Study of heavy metals adsorption using a silicate-based material: Experiments and theoretical insights

Heavy metal toxicity in water is a serious problem with harmful effects on human health and the ecosystem. This research studied a silicate-based material as an adsorbent for removing four heavy metals from aqueous solutions. The target metal pollutants selected include manganese (Mn²⁺), copper (Cu²⁺), cobalt (Co²⁺), and zinc (Zn²⁺). First, theoretical tools including potential energy surface analysis, Natural Population Analysis, AIM, Wiberg Bond Index, QTAIM, and topological methods offer profound insights into the nature of interactions present in the Mg₂O₈Si₃M (M = Mn²⁺, Cu²⁺, Co²⁺, Zn²⁺) clusters. Second, the synthesis and characterization of eco-friendly hydrated amorphous magnesium silicate (MgOSiO₂nH₂O) was developed. Last, a simple kinetic adsorption test was applied to assess the material selectivity towards heavy metals and support theoretical results.

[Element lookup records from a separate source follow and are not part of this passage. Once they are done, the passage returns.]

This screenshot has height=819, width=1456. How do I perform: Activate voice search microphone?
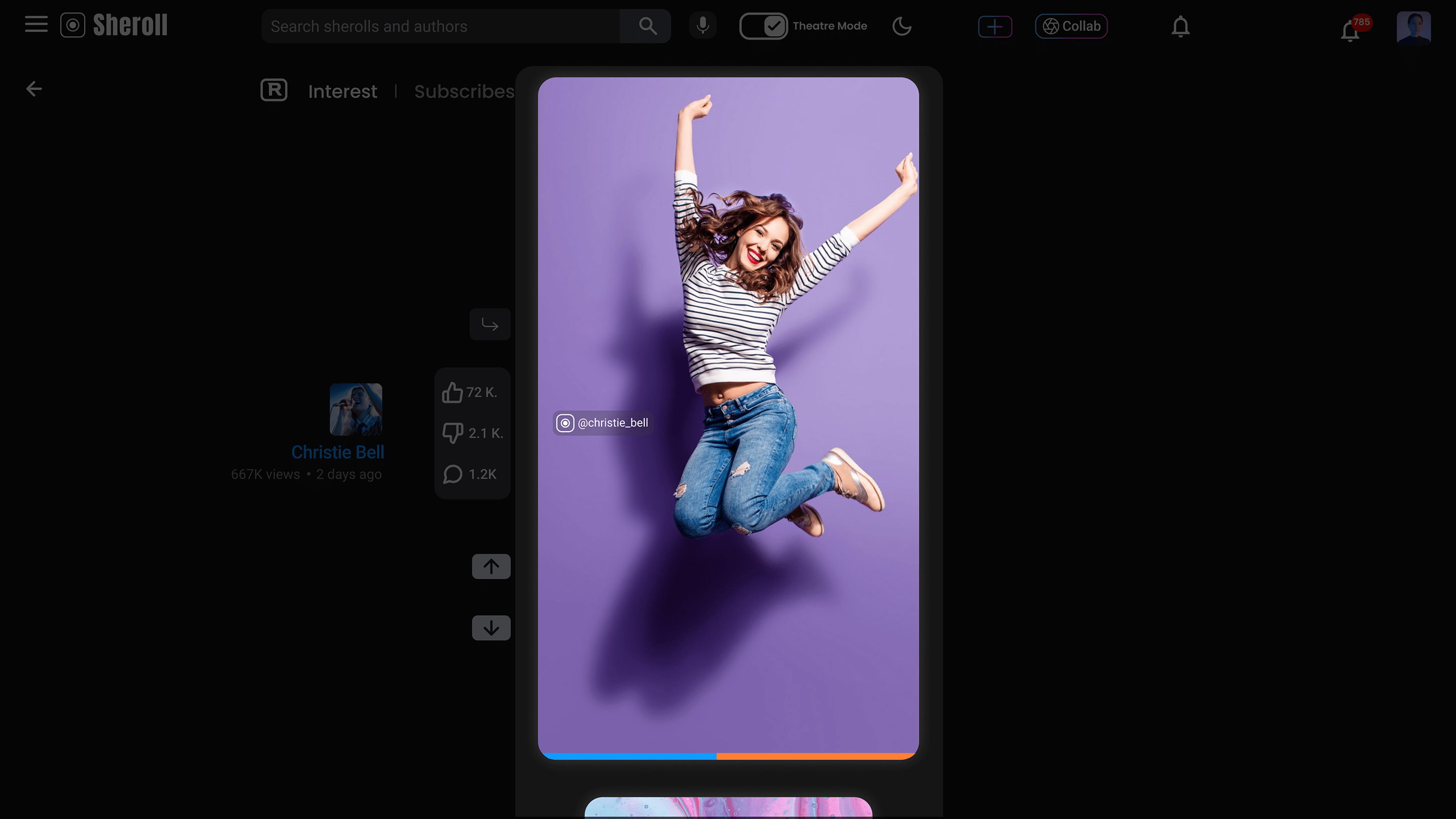pyautogui.click(x=703, y=25)
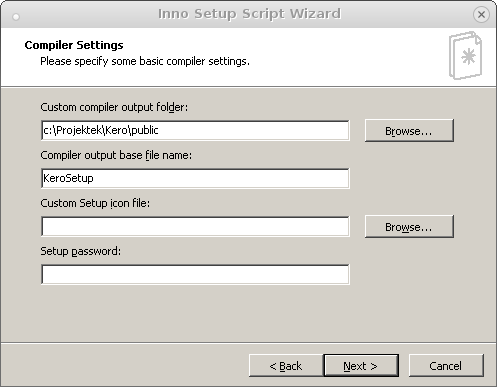The image size is (497, 387).
Task: Click the "Custom compiler output folder:" label
Action: [x=114, y=107]
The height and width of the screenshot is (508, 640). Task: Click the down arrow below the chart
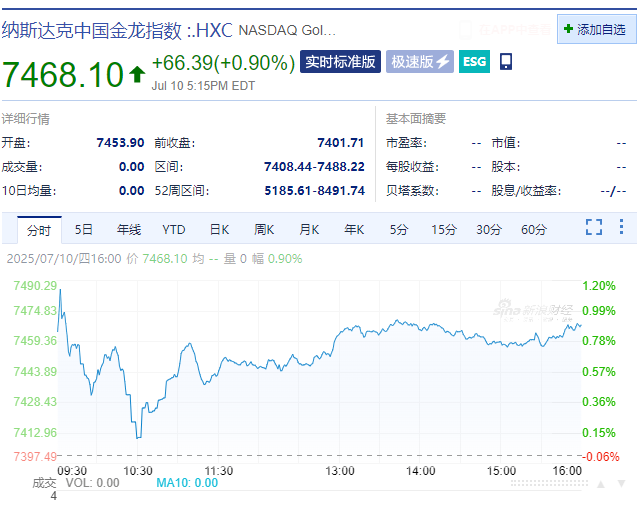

The kinetic adsorption study was analyzed through the pseudo-first and second-order kinetics, Elovich, and the intraparticle diffusion models. The theoretical analysis of the adsorption energies indicates that the adsorption of four metal ions on the Mg₂O₈Si₃ surface is energetically favorable in all cases. The material displayed the following adsorption sequence: Cu²⁺ (59 mg g^-1) > Zn²⁺(25 mg g^-1) ≈ Co²⁺ (23 mg g^-1) > Mn²⁺ (15 mg g^-1). This knowledge can then be used to design and optimize low-cost silicate-based materials for effective heavy metal removal, contributing to efforts to address environmental pollution and protect public health.